- **TASK TO COMPLETE**: Reproduce the records from the line containing "The height and" down to the line containing "point(1210,891)", keeping both of those lines, and leave the pictures out of the answer.

- **RECORD EXCERPTS**:
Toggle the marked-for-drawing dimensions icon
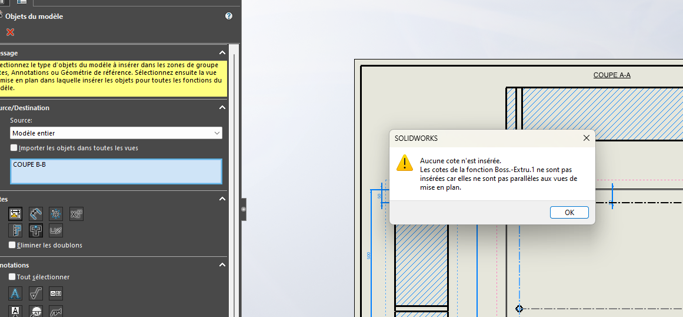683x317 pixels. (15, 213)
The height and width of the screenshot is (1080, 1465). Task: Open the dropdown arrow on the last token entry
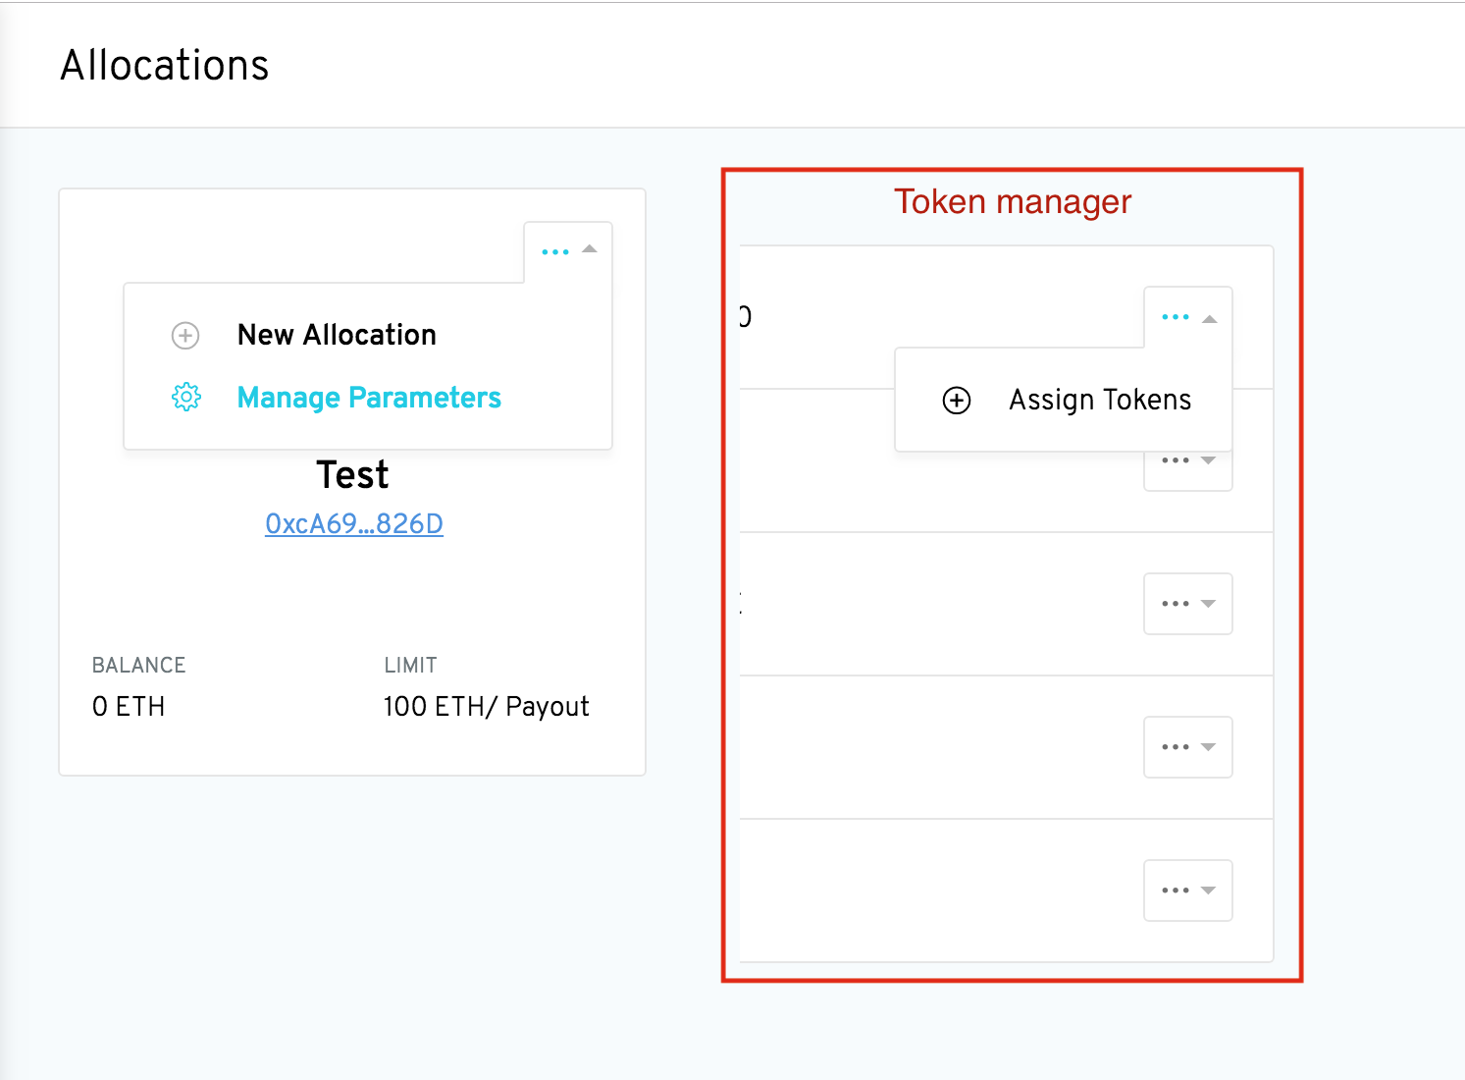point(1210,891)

...

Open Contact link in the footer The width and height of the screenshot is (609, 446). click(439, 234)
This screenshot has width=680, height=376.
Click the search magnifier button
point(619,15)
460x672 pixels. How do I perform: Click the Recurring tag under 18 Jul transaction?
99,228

- **TASK RESULT**:
The height and width of the screenshot is (1080, 1465). Task: Open the dropdown arrow on the last token entry
point(1210,891)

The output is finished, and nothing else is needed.